Maryland's environmental agency filed with federal regulators Thursday a draft of the most detailed Chesapeake Bay "pollution diet" plan to date.
"The Watershed Implementation Plan is going to affect everybody," said Margaret Enloe, spokeswoman for the Chesapeake Bay Program, the restoration partnership of the Environmental Protection Agency, bay states and the District of Columbia. "There are so many benefits that can come out of it."
The draft represents the second part of a "three-phase planning process that extends to 2017," according to the Maryland Department of the Environment's filing, which was made available online, and breaks down the state's pollution-reduction tactics county by county.
The plan is intended to get Maryland, by 2025, to its federally mandated limits for the amount of nitrogen, phosphorus and sediment that can go into the bay from state land.
"The county plans are very, very different from each other," said Samantha Kappalman, MDE's communications director. Some rural counties' plans are focused on reducing agricultural runoff, while others, like that of Baltimore, are geared toward improving wastewater treatment facilities and eliminating storm-water and sewer overflows, she said.
All Maryland counties except Calvert submitted plans for the draft, Kappalman said. The state "back-filled" the plan to account for Calvert's expected reduction totals, she said, and anticipates that the team in that county will submit a plan by the time the plan is presented for public comment.
The state had previously hoped it would reach those goals five years sooner, by 2020, but Maryland Environment Secretary Robert M. Summers recently told The Baltimore Sun that the cleanup cost to local governments led O'Malley administration officials to extend the deadline to the EPA-imposed finish line of 2025.
Over the course of a year, the MDE worked with teams composed of local government staff, soil conservation managers and business groups in each county to design a plan that fits their region. For instance, Anne Arundel County's team included the South River Federation and the Navy, while Howard County's team included the Columbia Association and the school system.

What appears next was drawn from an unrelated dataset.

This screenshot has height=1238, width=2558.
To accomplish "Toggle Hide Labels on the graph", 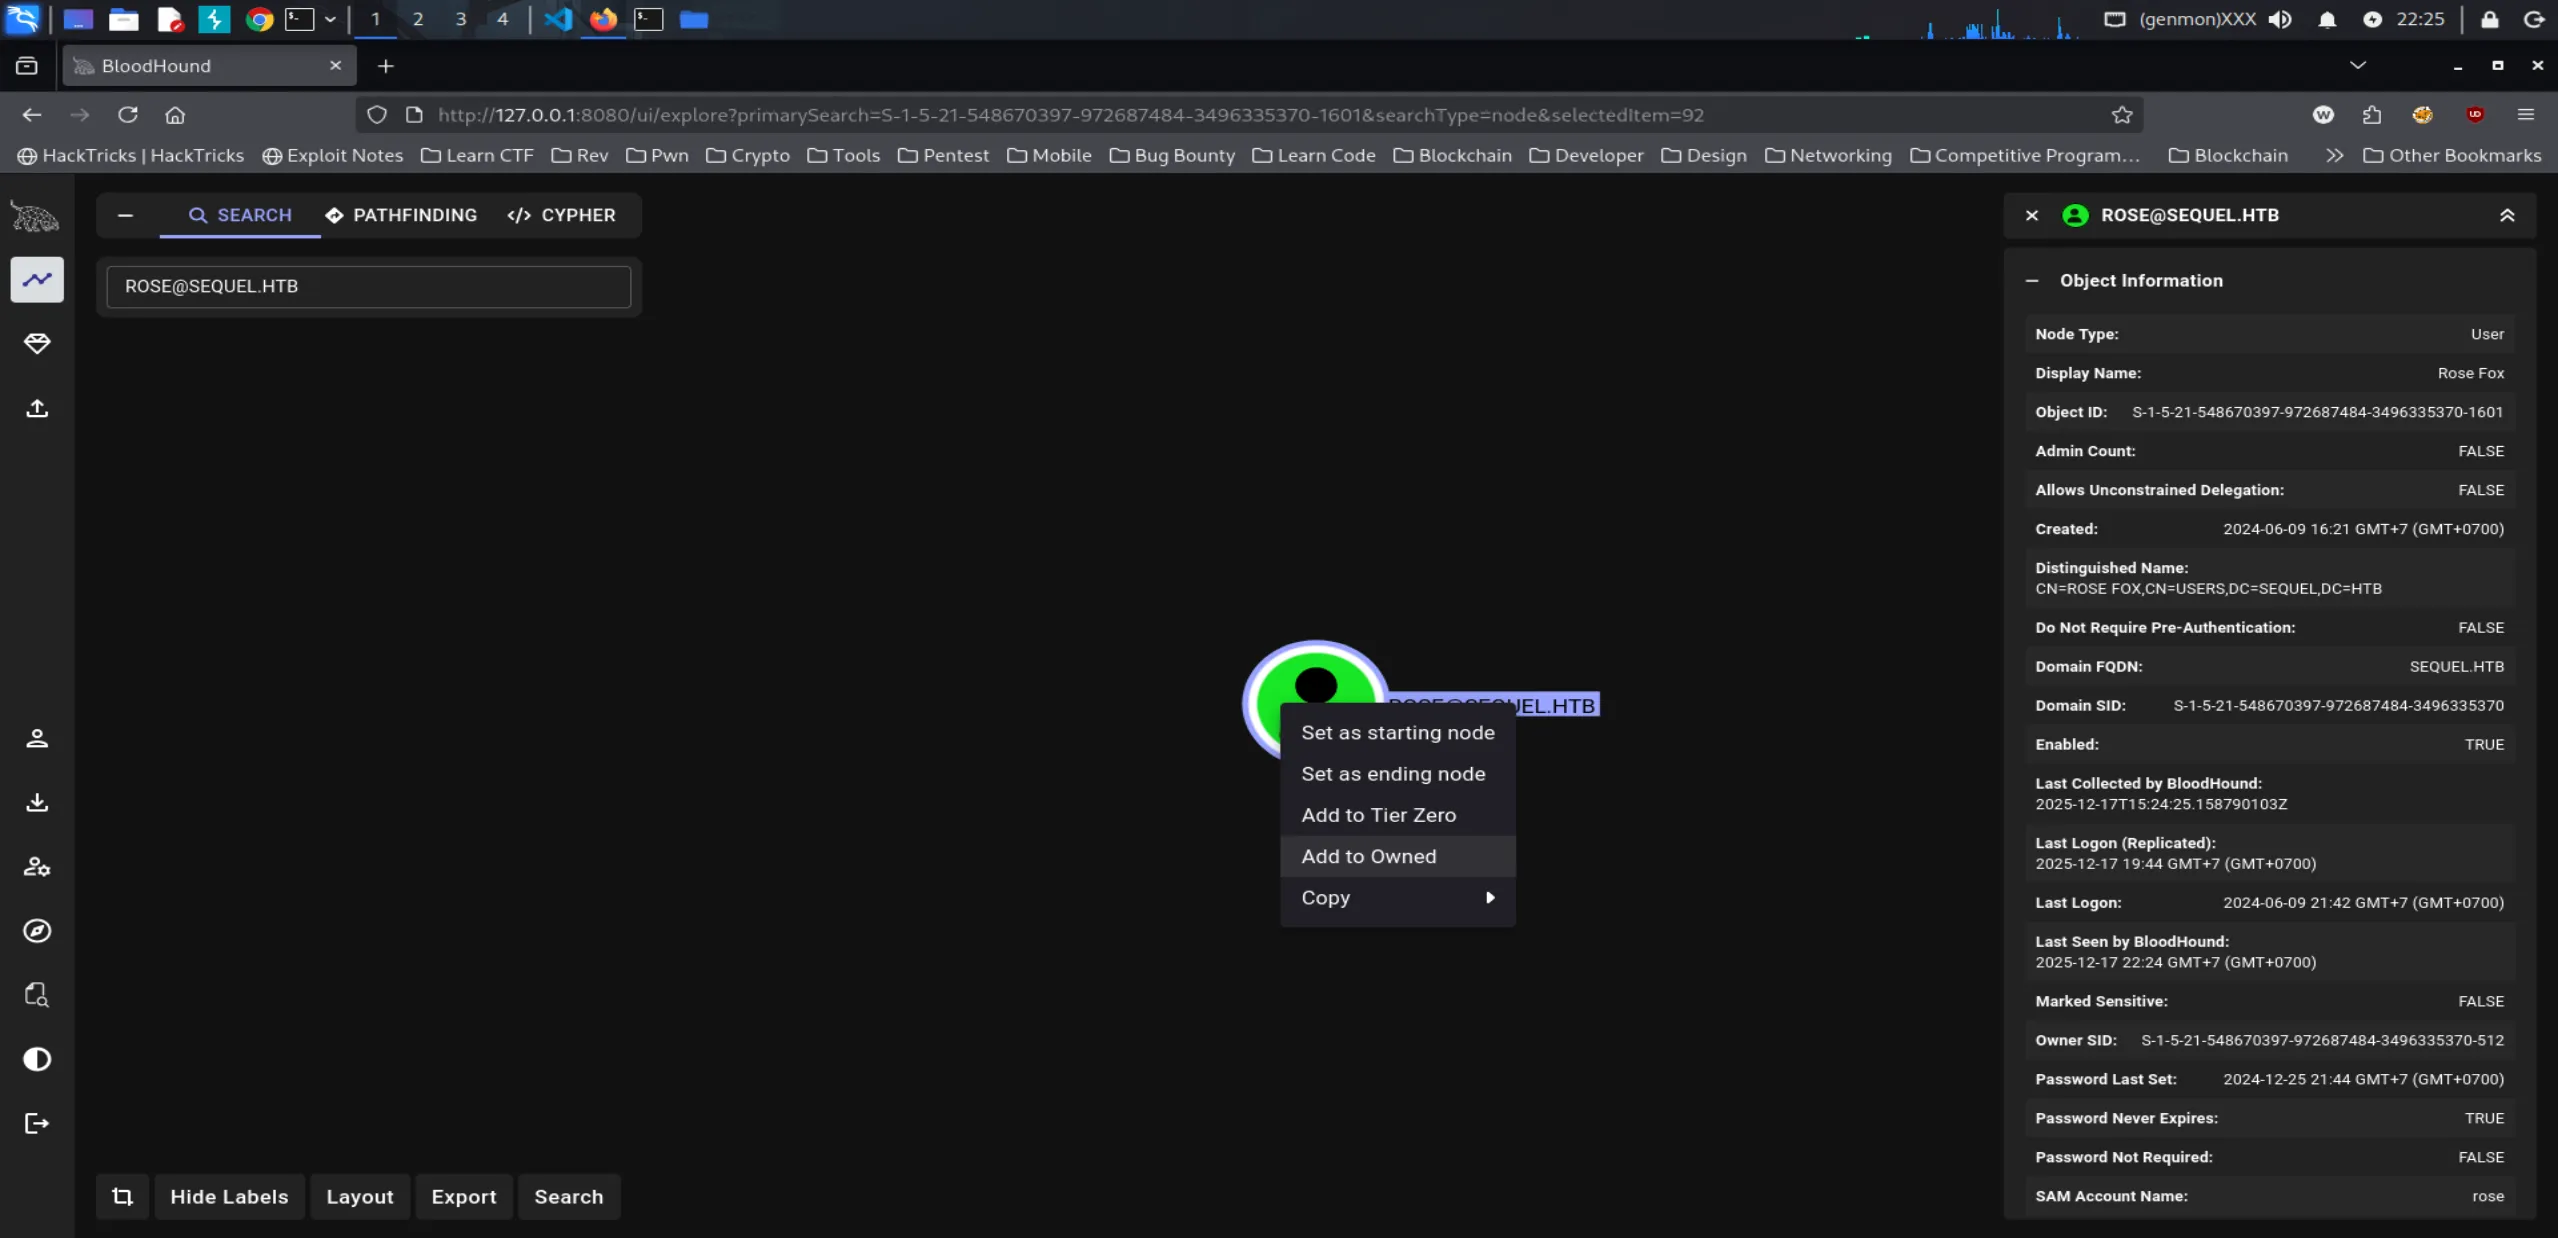I will point(229,1197).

"It had to be specific, locally based solutions to reduce pollution," said Kappalman of the Watershed Implementation Plan's Phase II. "They had control over their own destinies."
The local control over the submissions allowed for significant variation in the detail that each jurisdiction provided. Baltimore County, for instance, provided a 74-page plan that includes tables to show the effect each pollution-reduction strategy would have over time and has mapped each septic system with its watersheds. Baltimore, on the other hand, submitted seven pages that more generally address how it intends to reduce impermeable surfaces and improve storm-water systems.
The drafts submitted this week by Maryland and other bay jurisdictions — Virginia, the District of Columbia, West Virginia, Delaware and Pennsylvania — will be revised by federal and state agencies over the next month, in order to open them up to public comment in mid-January, Kappalman said. New York's submission for the plan is pending, according to the EPA.
Enloe hopes the public will review the proposed drafts and provide comments to the state agencies and the EPA.
The plan "does affect how we use our land," said Enloe. "They need to look at these and really be informed."